**Goal of the exercise**
Beginning with the line that holds "Image resolution: width=725", copy each line exactly through the end of the entries, but leave the pictures out.
==== Records provided ====
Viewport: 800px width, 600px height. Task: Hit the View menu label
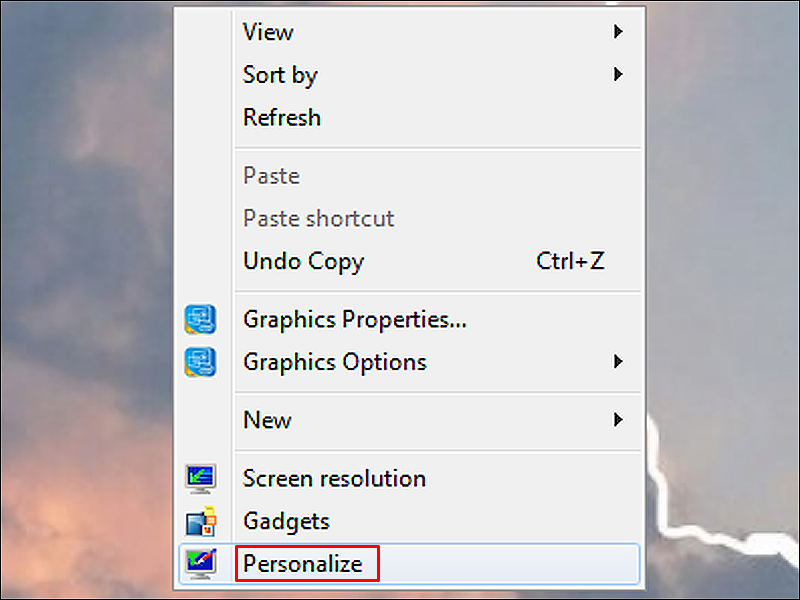pos(267,32)
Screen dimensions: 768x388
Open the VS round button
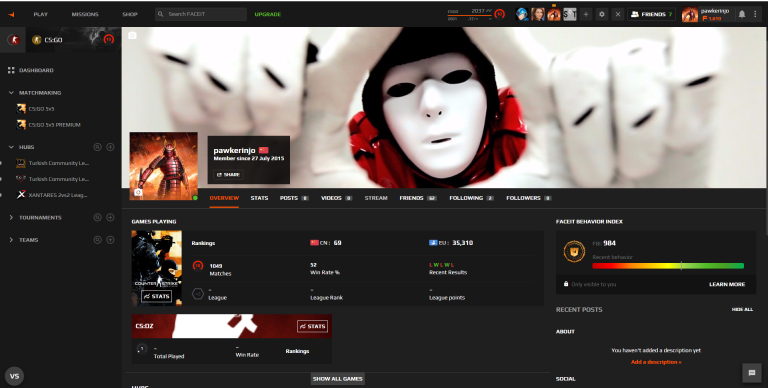(14, 376)
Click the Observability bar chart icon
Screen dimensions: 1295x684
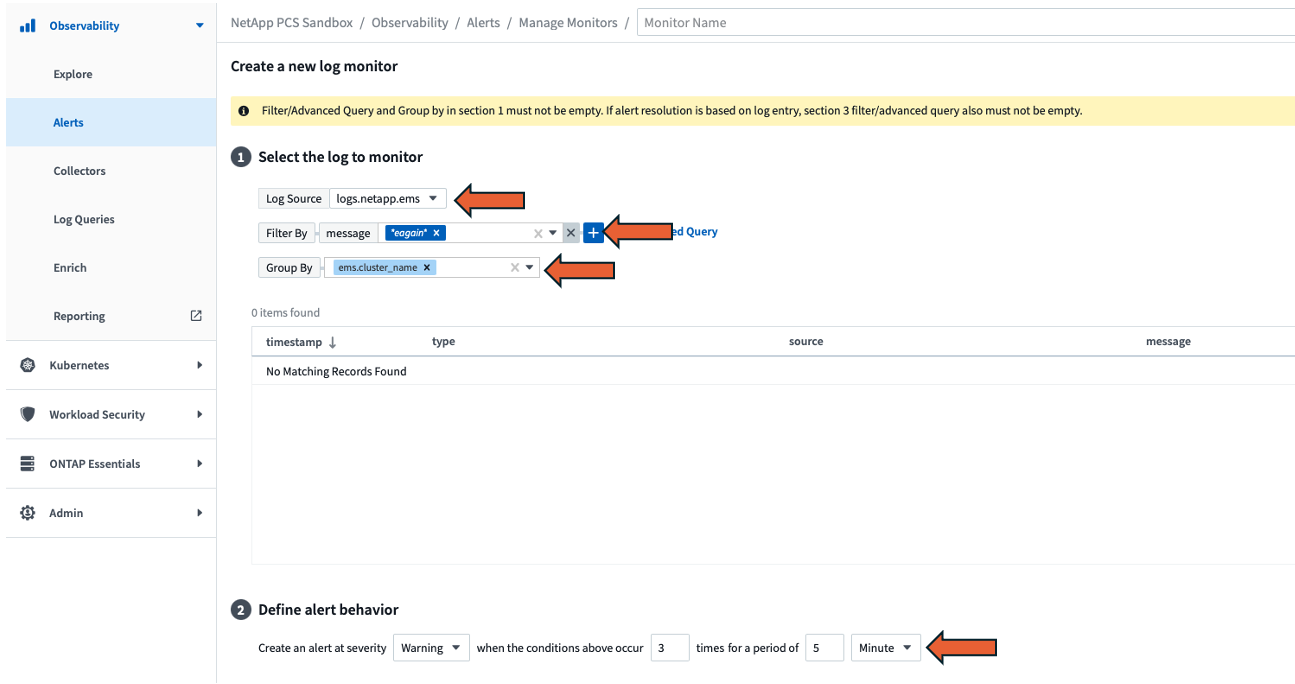click(x=28, y=26)
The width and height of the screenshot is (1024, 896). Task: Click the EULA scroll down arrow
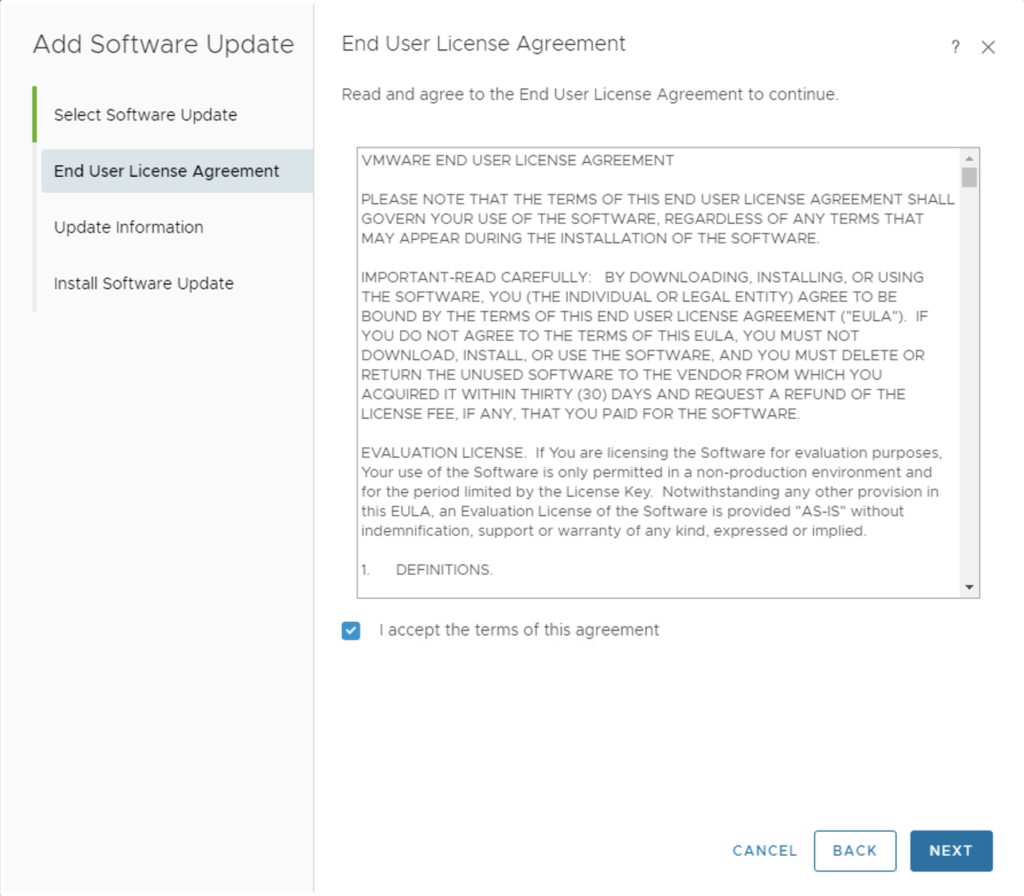[968, 587]
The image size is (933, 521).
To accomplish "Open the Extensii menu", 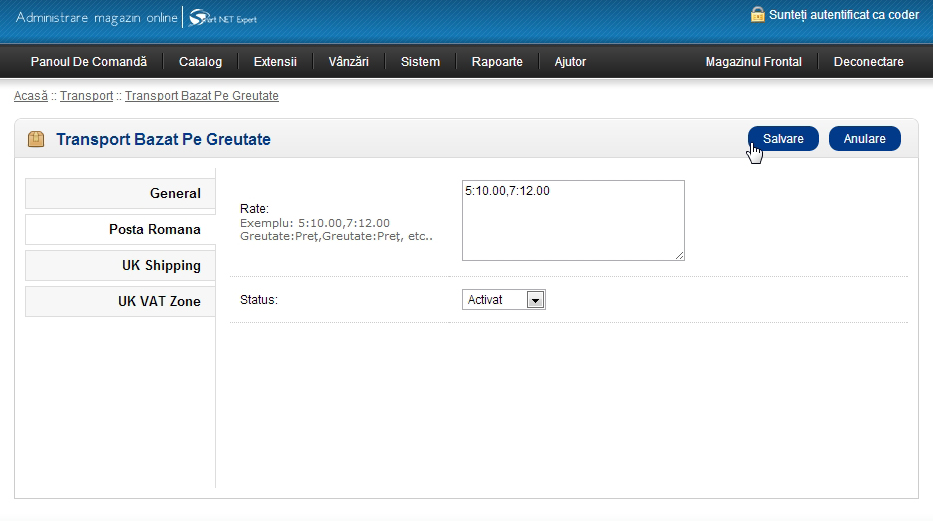I will (x=275, y=62).
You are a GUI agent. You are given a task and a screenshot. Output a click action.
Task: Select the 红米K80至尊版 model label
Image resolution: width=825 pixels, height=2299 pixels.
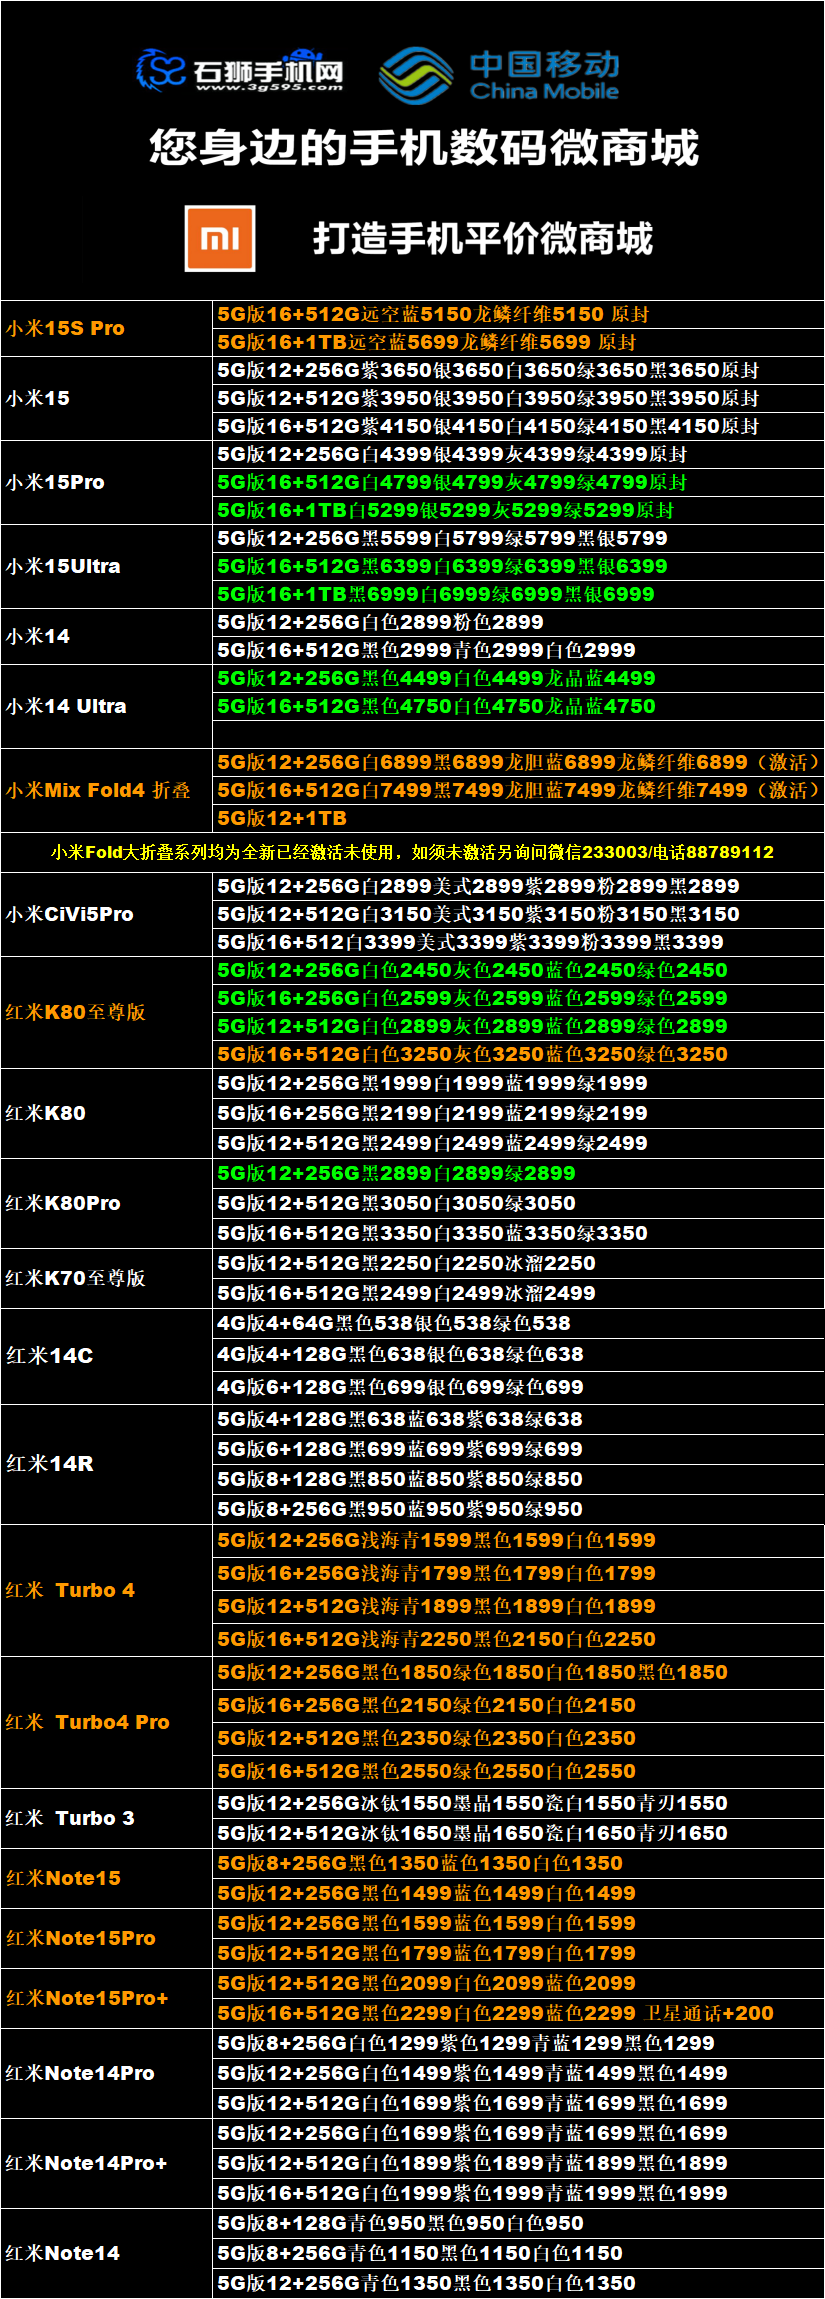[76, 1012]
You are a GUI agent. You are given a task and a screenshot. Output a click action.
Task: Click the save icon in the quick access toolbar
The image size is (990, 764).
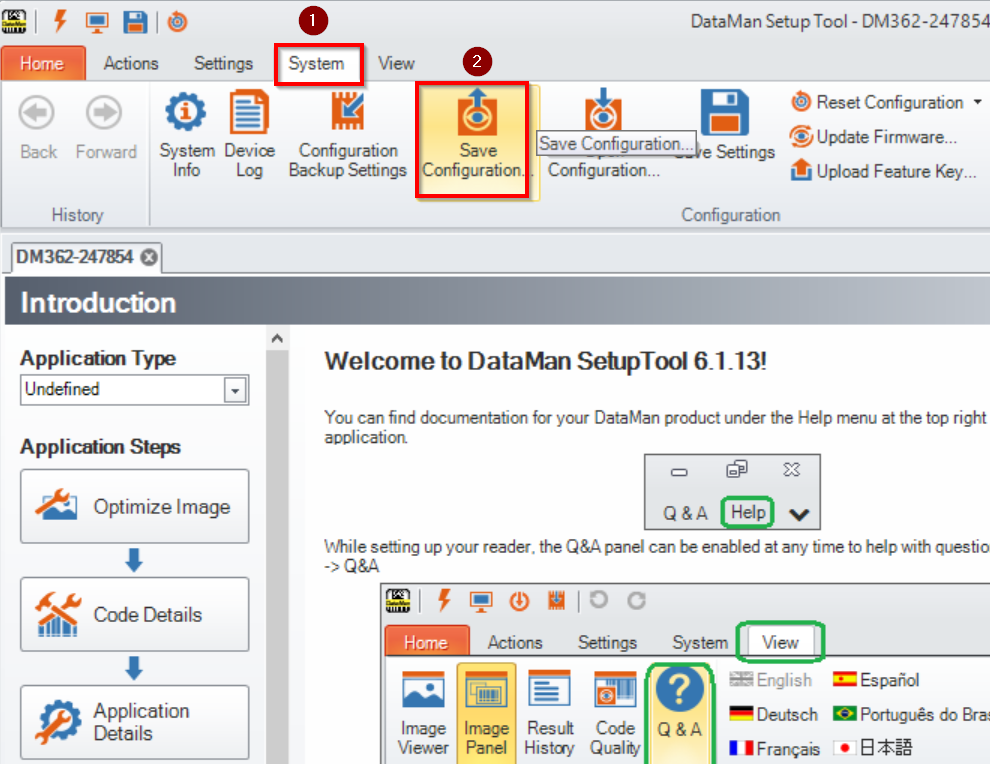137,20
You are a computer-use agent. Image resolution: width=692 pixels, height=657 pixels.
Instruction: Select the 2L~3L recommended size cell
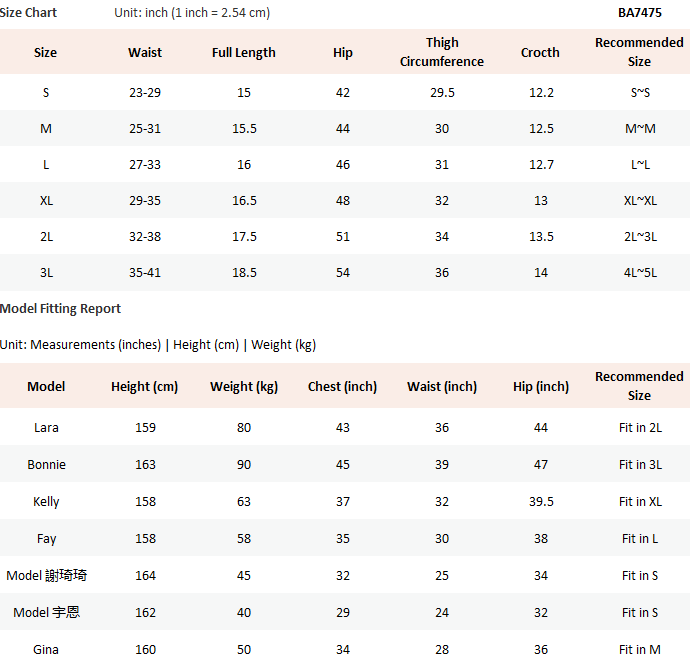(x=640, y=236)
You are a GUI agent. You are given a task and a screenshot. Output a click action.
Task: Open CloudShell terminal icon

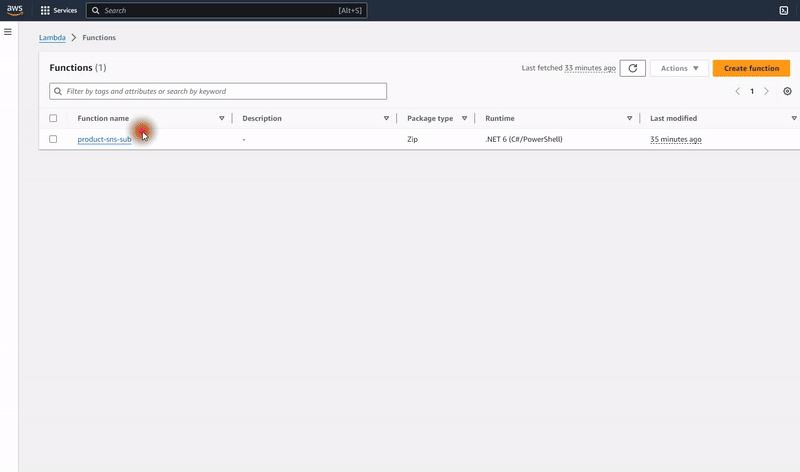coord(783,10)
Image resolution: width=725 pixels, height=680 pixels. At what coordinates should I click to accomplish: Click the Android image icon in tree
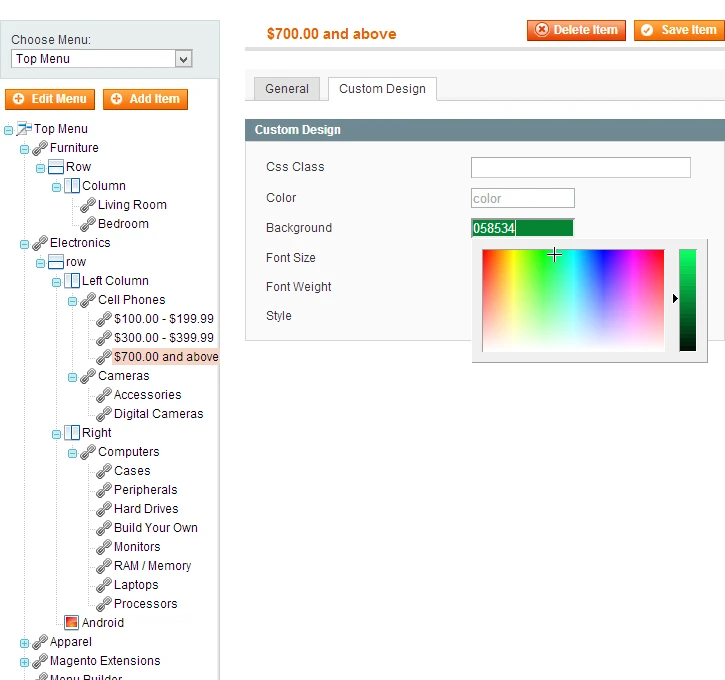(x=71, y=622)
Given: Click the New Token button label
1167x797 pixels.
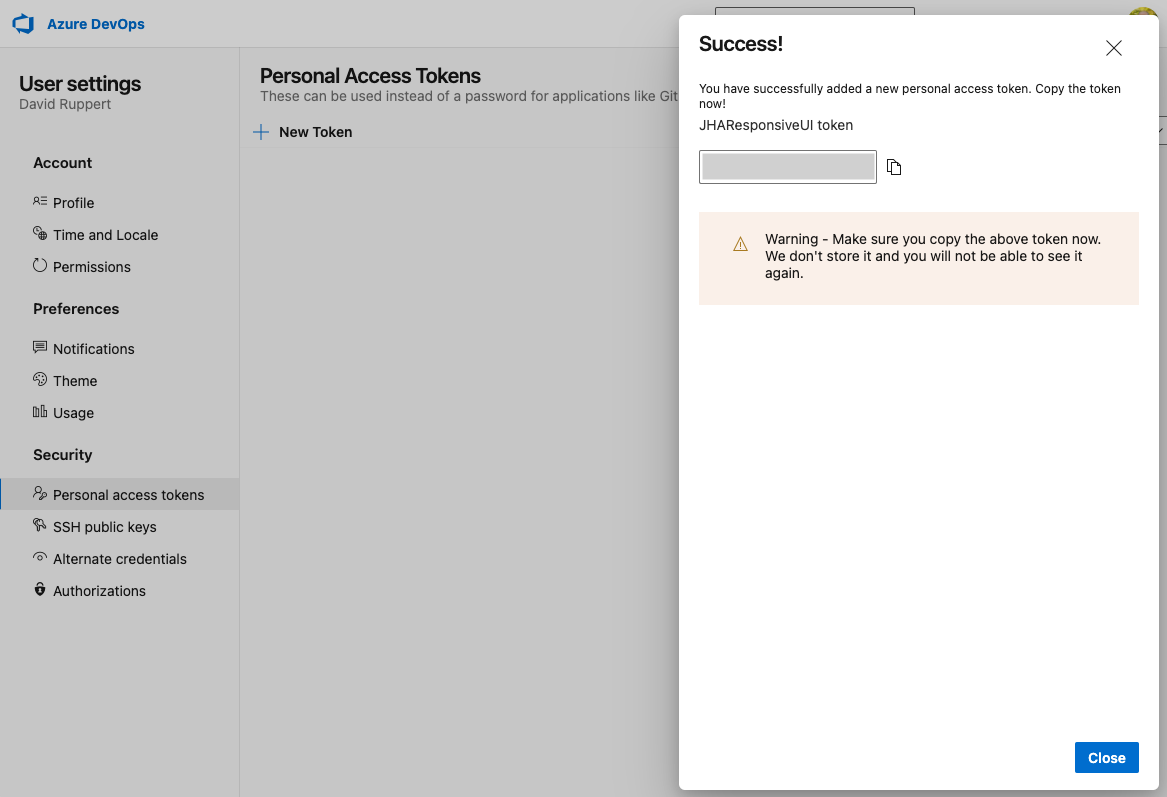Looking at the screenshot, I should 315,132.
====
**Solution to this exercise**
Image resolution: width=725 pixels, height=680 pixels. At what coordinates should I click to accomplish: Click the Android image icon in tree
(x=71, y=622)
Given: Click the New Token button label
1167x797 pixels.
Looking at the screenshot, I should 315,132.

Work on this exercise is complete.